L'EASIN répertorie les informations provenant de plus de 40 bases de données en ligne afin d'établir une cartographie des aires de répartition des espèces envahissantes et une classification biologique des espèces exotiques (milieu de vie, voies d'introduction…). "Les utilisateurs de l'EASIN peuvent examiner [gratuitement] et cartographier les informations géoréférencées sur les espèces envahissantes provenant des bases de données en ligne suivantes: le GBIF (Global Biodiversity Information Facility), le GISIN (Global Invasive Species Information Network) et le REABIC (Regional Euro-Asian Biological Invasions Centre). D'autres sources de données seront incluses au cours des années à venir".

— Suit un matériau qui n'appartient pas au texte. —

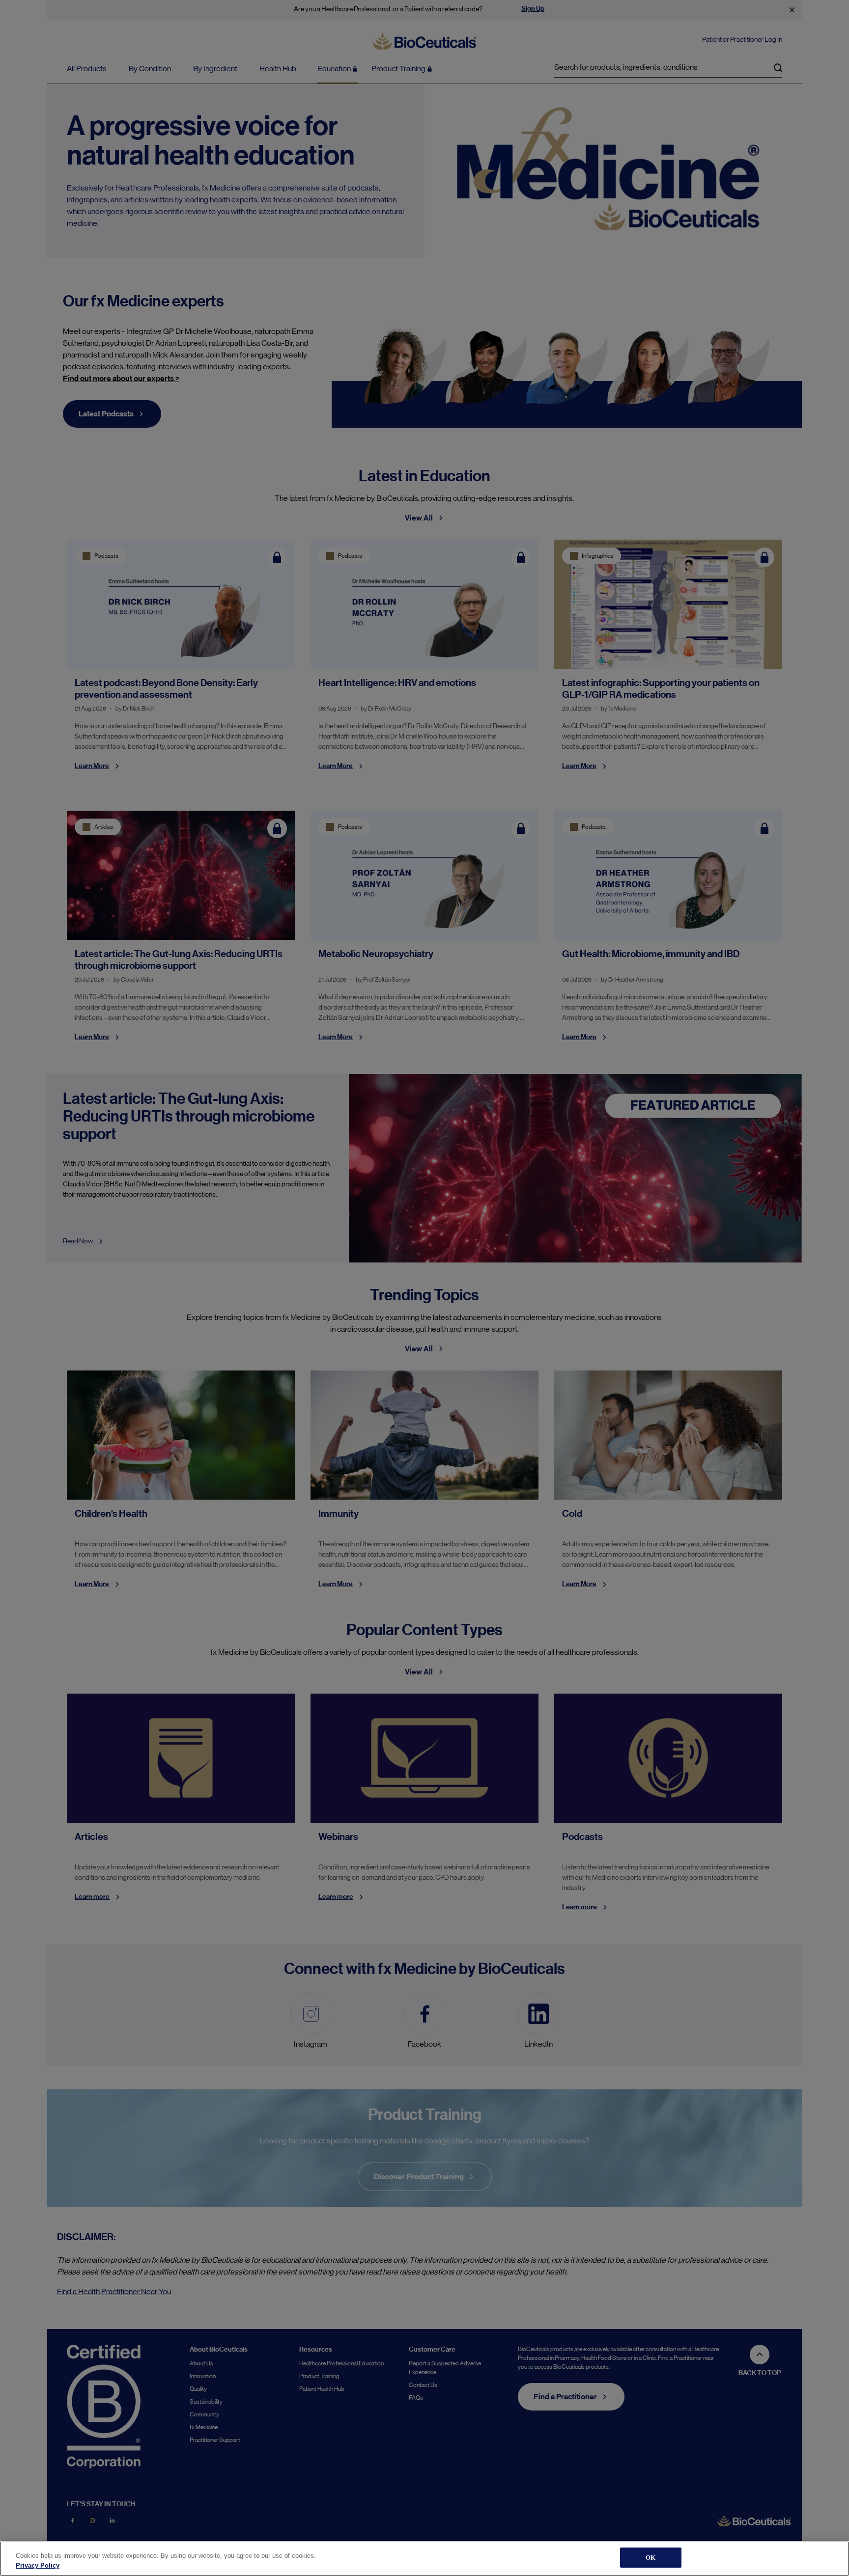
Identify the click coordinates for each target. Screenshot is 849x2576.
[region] (424, 2558)
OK (650, 2557)
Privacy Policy (37, 2565)
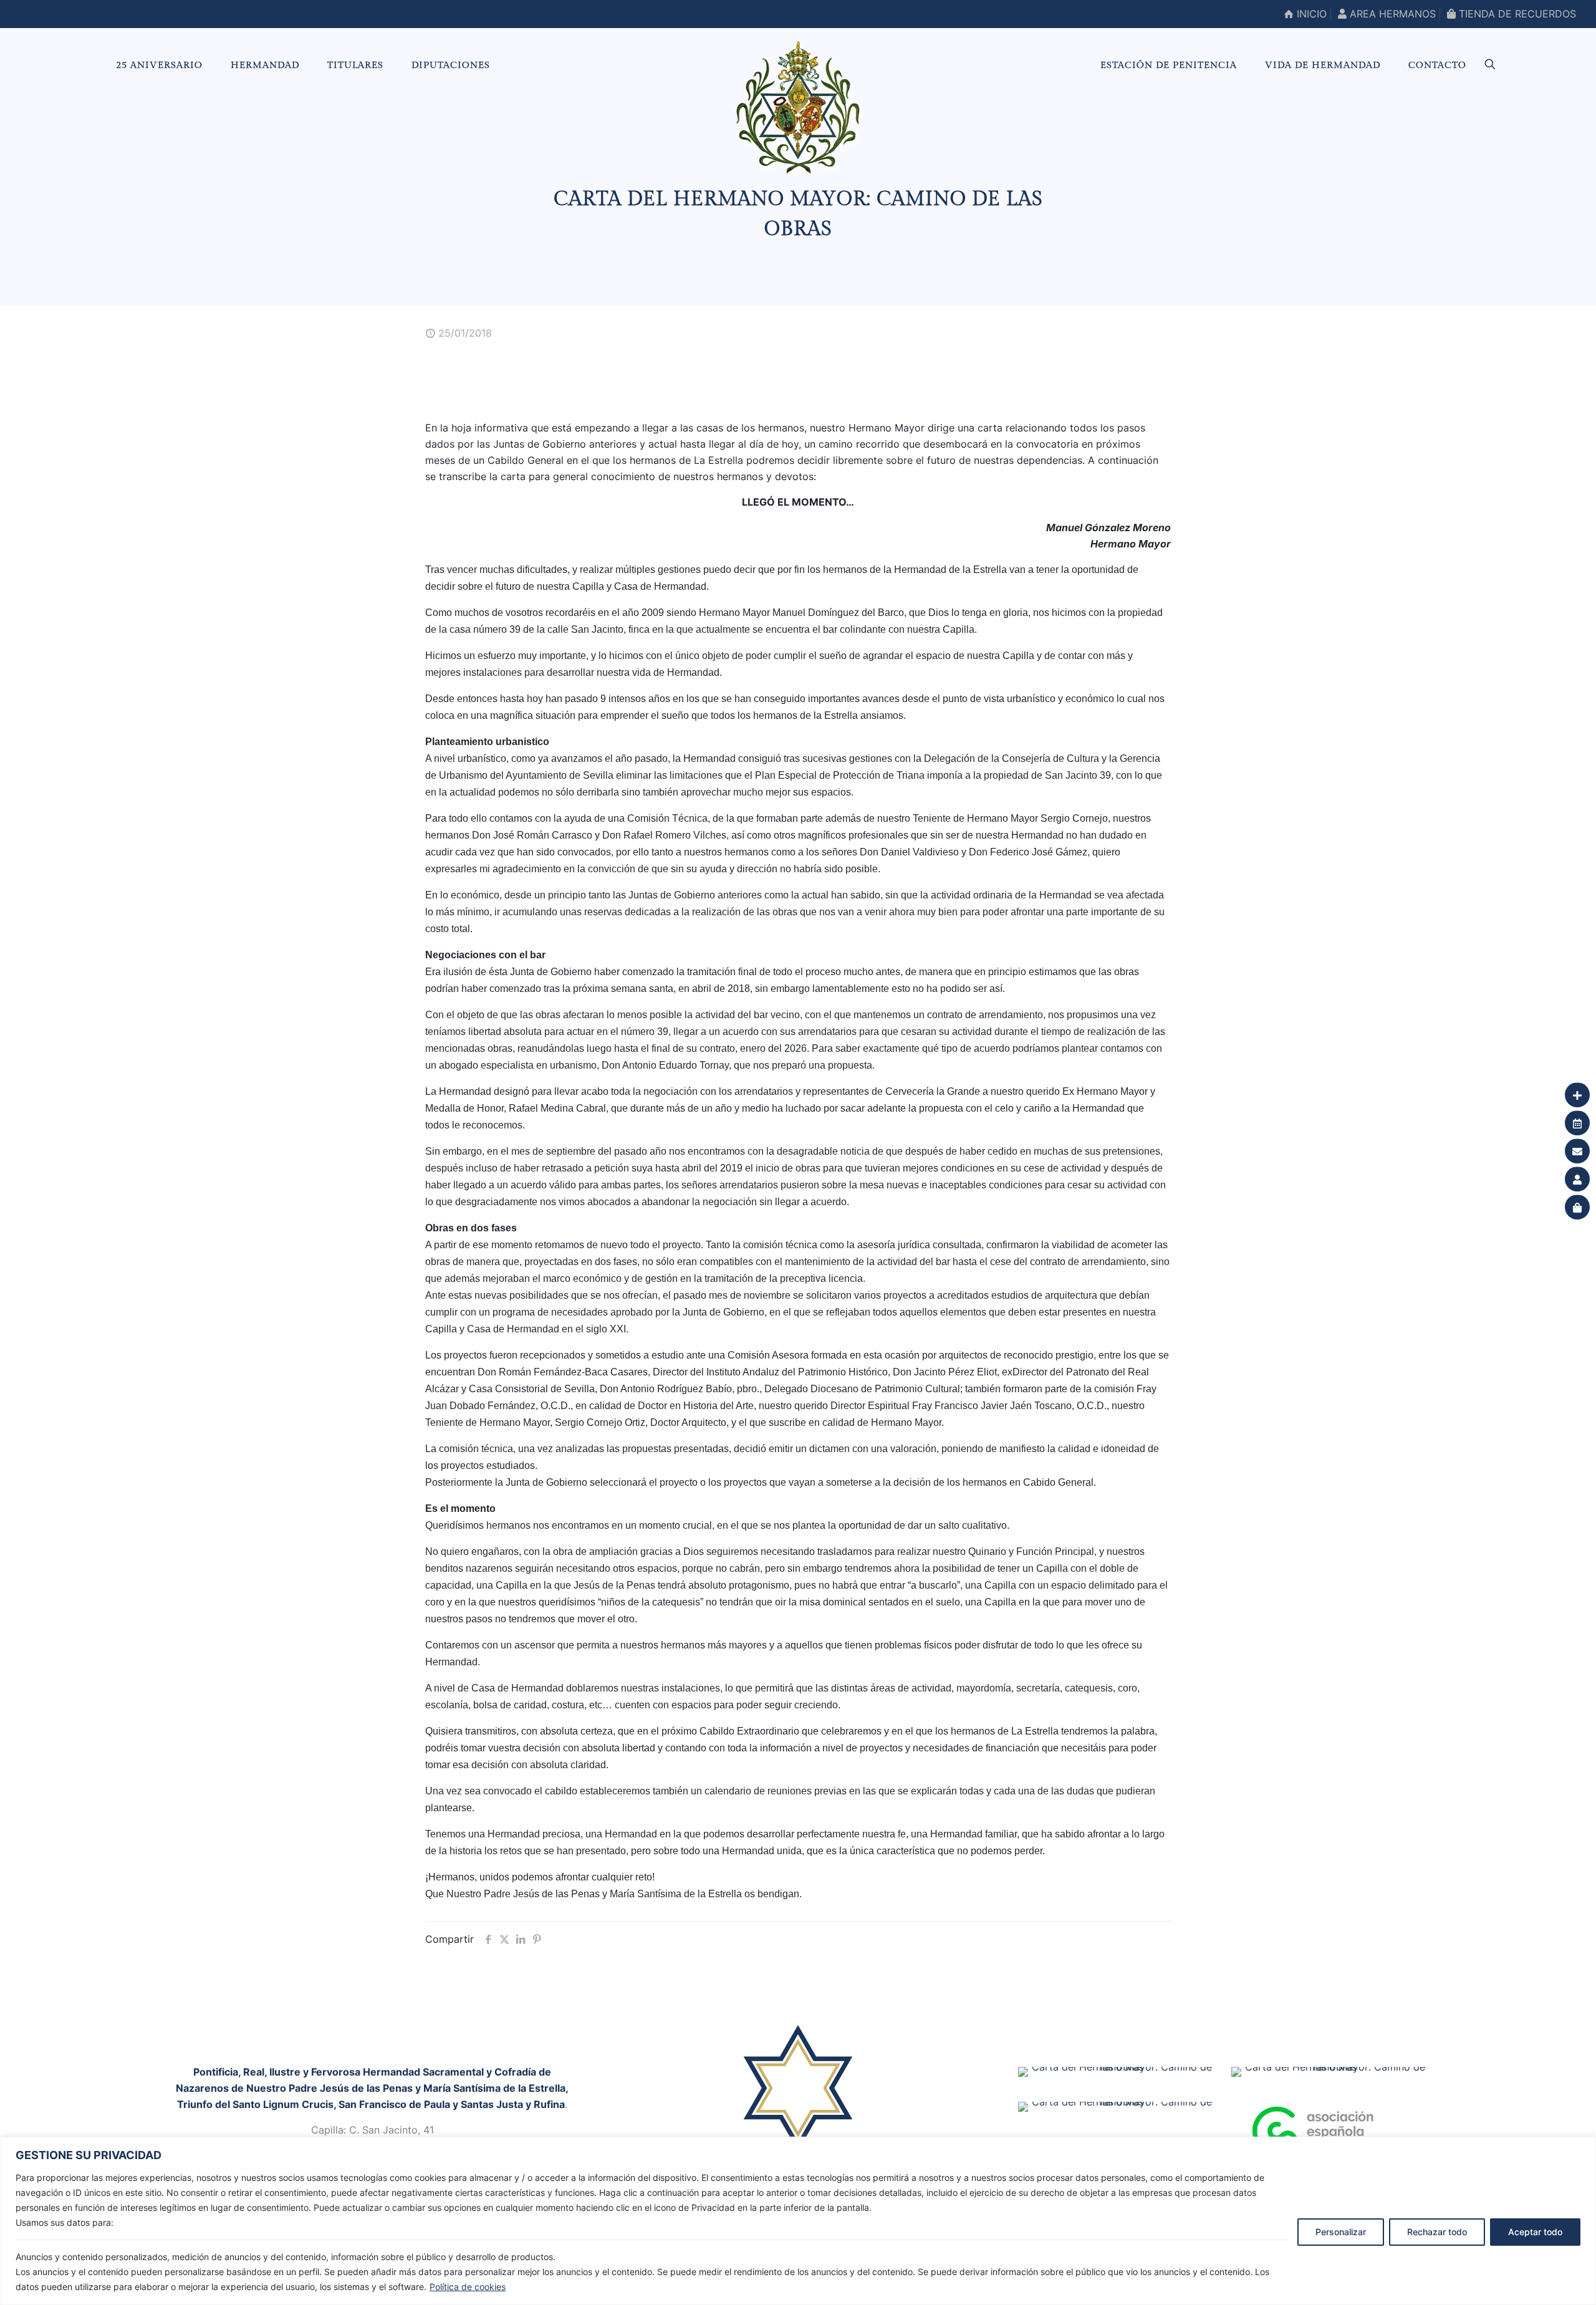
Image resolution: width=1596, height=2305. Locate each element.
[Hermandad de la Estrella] (798, 107)
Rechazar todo (1437, 2231)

Réactions2 réactions à cet article

 

bonjour,
Je ne peux m'empêcher de réagir à cet article, voilà maintenant 6 ans que je travaille sur la problématique des invasives, notamment sur le Baccharis halimifolia, bien d'autres personnes y travaillent depuis plus longtemps que moi.
Depuis 5 ans nous attendons du ministère un arrêté pour tout simplement interdire à la vente un certain nombre d'espèces végétales, une soixantaine, avérées invasives.
Première question : La DREAL a-t-elle bien rempli sont rôle auprès du ministère?
Le Baccharis est installé sur les côtes atlantiques depuis au moins 25 ans, il doit en être de même pour la méditerrané, son caractère invasif est reconnu et la baisse de biodiversité qu'il provoque par la fermeture des milieux, aussi!
C'est bien joli de faire des listes européennes, mais en attendant ce sont les gestionnaires qui se battent au quotidien, version mythe de Sisyphe, sans aucune aide de l'état français.
Seconde question: l'interdiction de vente de certaines espèces aurait-elle un impact économique si important que ça? ou bien est-ce que tout cela ne serait pas orchestré par l'ennemi number one de la planète ce cher Monsanto?
Des départements français se sont déjà donnés les moyen de communiquer sur la problématique des invasives, les collectivités ont fait de même et on ne compte plus le nombre de journées écocitoyennes réalisées avec des bénévoles pour lutter contre ces espèces exogènes. Tout le monde s'essouffle et les dirigeants ne font rien... pour ne pas changer

Gardelitto | 18 septembre 2012 à 10h45
 
Signaler un contenu inapproprié
 

Eh oui, Gardelitto, bienvenue dans le monde des études sans fin, des modélisations 3 D et des classements ! Toi qui est au contact de la problématique , sur le terrain, tu es forcément moins utile que tous ces parasites aux discours pseudo-scientifiques. En effet, sachant qu'il y a 16 000 espèces concernées, comment quelqu'un de cartésien pourrait prétendre les observer en même temps ? Un vrai scientifique prendrait du recul et dirait : "hum, le plus rationnel est de constater les émergences et de lutter contre les espèces dont on sait qu'elles font déjà des dégâts, surtout là où elles n'ont pas encore gagné". Comme en plus personne ne peut anticiper la réponse du milieu pour 16 000 items, il semble évident de s'attaquer à "ta" plante et et aux autres espèces déjà responsables de pertes en biodiv, de surcoûts importants dans l'exploitation d'infrastructures coûteuses ou de surfaces agricoles. Mais non, dans l'Europe des technocrates, ça ne marche pas comme ça ! Quant à interdire une espèce à la vente, malheureux ! Tu veux tuer le commerce mondial ou quoi ! l'exemple des tortues tropicales est à mon avis le top du top de la tartufferie de la protection de l'environnement par nos dirigeants : on en interdit une, aussitôt remplacée par une autre et ainsi de suite...Pauvre cistude !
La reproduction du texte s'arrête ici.